In the comments below are some links.

1. If you think this shouldn't be happening, apparrently one of the most effective things you can do is write to your MP. Even better is to offer to meet them. I have just done this. If you live in the East Riding and want to join me then please get in touch. The government has an obligation legally to bring child refugees here. Please ask them to fulfill that obligation. Safe Passage easy peasy email template attached in comment.

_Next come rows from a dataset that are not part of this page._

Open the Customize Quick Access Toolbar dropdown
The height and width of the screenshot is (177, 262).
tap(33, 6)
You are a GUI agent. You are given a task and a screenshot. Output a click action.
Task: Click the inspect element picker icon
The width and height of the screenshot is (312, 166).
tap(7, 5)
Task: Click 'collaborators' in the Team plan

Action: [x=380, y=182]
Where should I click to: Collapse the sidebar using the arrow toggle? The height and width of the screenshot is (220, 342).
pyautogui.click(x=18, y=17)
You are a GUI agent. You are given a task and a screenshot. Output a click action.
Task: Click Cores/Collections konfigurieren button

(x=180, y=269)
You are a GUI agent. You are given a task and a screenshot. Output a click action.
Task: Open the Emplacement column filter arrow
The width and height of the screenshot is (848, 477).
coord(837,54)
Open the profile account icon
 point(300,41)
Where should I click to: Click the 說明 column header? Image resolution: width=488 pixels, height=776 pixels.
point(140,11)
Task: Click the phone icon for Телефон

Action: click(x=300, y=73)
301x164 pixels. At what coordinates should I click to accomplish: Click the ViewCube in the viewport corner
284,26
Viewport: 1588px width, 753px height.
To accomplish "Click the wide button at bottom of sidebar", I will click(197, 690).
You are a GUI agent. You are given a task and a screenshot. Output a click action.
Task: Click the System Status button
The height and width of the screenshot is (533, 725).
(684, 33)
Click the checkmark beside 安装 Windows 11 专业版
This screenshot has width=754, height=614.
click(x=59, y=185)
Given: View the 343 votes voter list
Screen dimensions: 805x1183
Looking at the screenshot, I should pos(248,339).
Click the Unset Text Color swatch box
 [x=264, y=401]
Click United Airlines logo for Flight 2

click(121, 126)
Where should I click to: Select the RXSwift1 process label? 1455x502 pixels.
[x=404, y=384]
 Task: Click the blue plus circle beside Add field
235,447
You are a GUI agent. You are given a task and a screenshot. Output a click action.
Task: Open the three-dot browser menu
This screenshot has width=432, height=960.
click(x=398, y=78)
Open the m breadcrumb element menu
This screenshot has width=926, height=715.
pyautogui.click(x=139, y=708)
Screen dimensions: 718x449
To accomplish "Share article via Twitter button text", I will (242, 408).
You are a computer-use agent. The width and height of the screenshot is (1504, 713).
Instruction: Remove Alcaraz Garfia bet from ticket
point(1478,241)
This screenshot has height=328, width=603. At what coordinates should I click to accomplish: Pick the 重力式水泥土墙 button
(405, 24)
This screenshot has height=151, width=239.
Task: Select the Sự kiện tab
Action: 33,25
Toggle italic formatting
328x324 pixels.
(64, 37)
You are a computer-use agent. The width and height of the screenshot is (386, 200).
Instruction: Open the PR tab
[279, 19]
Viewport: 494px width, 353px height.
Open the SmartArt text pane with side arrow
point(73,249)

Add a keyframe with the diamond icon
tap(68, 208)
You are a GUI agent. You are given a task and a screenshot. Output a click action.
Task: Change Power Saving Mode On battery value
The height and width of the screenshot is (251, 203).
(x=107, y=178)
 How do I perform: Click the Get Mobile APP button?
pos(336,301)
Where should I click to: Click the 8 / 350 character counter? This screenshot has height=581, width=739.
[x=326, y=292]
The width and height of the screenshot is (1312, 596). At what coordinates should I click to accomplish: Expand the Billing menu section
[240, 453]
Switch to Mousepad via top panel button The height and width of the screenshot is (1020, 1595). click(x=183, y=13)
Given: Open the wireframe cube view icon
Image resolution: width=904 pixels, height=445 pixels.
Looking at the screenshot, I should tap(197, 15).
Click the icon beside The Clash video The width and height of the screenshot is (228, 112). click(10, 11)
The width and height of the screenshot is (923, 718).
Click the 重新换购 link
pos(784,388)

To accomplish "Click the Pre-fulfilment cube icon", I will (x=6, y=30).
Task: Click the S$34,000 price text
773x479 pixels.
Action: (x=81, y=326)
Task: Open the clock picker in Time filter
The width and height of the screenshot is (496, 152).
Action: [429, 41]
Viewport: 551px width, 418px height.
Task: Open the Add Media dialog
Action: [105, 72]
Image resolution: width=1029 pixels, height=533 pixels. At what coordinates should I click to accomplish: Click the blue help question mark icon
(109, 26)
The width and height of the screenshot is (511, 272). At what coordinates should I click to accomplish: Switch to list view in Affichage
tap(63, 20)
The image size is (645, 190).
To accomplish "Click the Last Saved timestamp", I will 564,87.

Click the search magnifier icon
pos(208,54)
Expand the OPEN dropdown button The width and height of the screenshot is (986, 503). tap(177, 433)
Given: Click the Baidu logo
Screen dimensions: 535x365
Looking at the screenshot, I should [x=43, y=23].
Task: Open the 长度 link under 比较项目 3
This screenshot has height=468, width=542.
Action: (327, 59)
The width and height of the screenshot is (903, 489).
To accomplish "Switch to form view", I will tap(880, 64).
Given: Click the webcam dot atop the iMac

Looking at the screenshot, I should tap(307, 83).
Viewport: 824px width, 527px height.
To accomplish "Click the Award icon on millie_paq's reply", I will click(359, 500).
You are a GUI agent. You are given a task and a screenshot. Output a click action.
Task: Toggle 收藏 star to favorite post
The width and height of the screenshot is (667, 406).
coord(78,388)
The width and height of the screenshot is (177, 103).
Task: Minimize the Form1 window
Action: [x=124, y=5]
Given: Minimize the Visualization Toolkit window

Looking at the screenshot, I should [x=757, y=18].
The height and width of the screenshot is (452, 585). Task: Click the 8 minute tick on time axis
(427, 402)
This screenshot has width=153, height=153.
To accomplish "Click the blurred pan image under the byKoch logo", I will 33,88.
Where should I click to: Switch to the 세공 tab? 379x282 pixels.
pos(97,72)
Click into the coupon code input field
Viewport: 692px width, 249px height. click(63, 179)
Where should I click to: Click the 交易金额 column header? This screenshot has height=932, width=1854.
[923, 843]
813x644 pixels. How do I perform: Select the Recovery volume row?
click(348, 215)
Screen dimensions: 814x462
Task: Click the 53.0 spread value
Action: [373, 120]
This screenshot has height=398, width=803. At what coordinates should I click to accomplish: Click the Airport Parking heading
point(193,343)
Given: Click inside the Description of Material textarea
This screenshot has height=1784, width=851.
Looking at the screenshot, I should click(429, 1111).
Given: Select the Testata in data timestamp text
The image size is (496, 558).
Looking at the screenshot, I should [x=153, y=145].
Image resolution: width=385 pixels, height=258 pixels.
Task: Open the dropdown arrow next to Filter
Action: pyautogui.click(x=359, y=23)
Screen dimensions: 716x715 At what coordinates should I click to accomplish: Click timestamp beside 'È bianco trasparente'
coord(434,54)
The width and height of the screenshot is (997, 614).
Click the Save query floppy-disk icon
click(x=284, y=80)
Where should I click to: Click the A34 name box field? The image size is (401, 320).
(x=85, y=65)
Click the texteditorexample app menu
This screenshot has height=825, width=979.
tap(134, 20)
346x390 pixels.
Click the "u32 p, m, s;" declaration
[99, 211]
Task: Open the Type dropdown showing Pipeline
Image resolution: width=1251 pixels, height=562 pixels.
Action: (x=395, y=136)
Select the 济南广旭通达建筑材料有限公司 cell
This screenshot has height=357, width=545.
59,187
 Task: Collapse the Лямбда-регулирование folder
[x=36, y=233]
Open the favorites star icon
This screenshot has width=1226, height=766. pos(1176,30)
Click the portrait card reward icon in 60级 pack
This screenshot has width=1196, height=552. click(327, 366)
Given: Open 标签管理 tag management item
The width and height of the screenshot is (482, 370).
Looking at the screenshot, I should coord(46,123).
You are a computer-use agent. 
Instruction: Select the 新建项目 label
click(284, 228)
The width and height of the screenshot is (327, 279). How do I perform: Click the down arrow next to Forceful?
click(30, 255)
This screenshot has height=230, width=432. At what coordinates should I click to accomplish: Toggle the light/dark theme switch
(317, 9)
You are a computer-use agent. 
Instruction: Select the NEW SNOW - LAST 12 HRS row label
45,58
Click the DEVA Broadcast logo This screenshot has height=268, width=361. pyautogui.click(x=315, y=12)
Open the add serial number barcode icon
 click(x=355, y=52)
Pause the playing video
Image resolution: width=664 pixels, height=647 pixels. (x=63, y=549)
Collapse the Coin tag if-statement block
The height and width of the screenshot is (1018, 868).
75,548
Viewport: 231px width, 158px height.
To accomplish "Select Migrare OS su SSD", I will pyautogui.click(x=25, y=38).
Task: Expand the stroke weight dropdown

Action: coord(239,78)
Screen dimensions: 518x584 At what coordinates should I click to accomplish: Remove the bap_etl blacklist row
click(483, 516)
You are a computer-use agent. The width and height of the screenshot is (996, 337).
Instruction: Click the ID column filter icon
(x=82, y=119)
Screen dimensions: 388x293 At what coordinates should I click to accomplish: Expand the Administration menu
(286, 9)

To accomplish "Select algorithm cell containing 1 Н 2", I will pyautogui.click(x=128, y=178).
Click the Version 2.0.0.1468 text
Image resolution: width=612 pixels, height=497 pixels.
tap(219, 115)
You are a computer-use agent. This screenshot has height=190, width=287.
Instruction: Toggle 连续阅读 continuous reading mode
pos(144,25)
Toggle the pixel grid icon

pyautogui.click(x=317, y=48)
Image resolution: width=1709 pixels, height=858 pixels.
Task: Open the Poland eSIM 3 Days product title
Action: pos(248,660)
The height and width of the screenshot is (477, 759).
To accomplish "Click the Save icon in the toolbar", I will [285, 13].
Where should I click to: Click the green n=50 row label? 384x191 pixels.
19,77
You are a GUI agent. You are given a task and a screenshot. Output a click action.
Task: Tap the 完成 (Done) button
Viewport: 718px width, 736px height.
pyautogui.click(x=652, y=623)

2. If you want to do something locally then I'm proud to say I'm part of an absolutely brilliant little charity (Hull Help for Refugees) who are always happy to welcome new volunteers so I will attach their link

3. Also we gave out over 200 pairs of boots. Good quality, new, waterproof boots. But the line of people waiting seemed to stretch just as far into the distance as when we started. When we had to shut the van doors there were a lot of disappointed and very wet people still left in their sodden trainers and flip flops. Care4Calais go on distribution every day. They are shit-hot at everything they do. The efficiency, organisation, planning, compassion, dedication, everything. They are highly respected and trusted amongst the people they serve. And their underlying philosophy is not just to give out aid but to campaign to get the situation changed. Their link is below too so please have a read of their wonderful myth-busting info about refugees, and don't be afraid to talk to people about this. We are in a toxic culture that blames the victims and ignores them. Let's not be silent about this... and consider donating or coming down to Calais to help out. It's easier than you think.
And it's always a mix of heart-break and real connection with the refugees. There is a LOT of laughter! People are so incredibly resilient in such absolutely appalling circumstances.

Those are my flip flops by the way.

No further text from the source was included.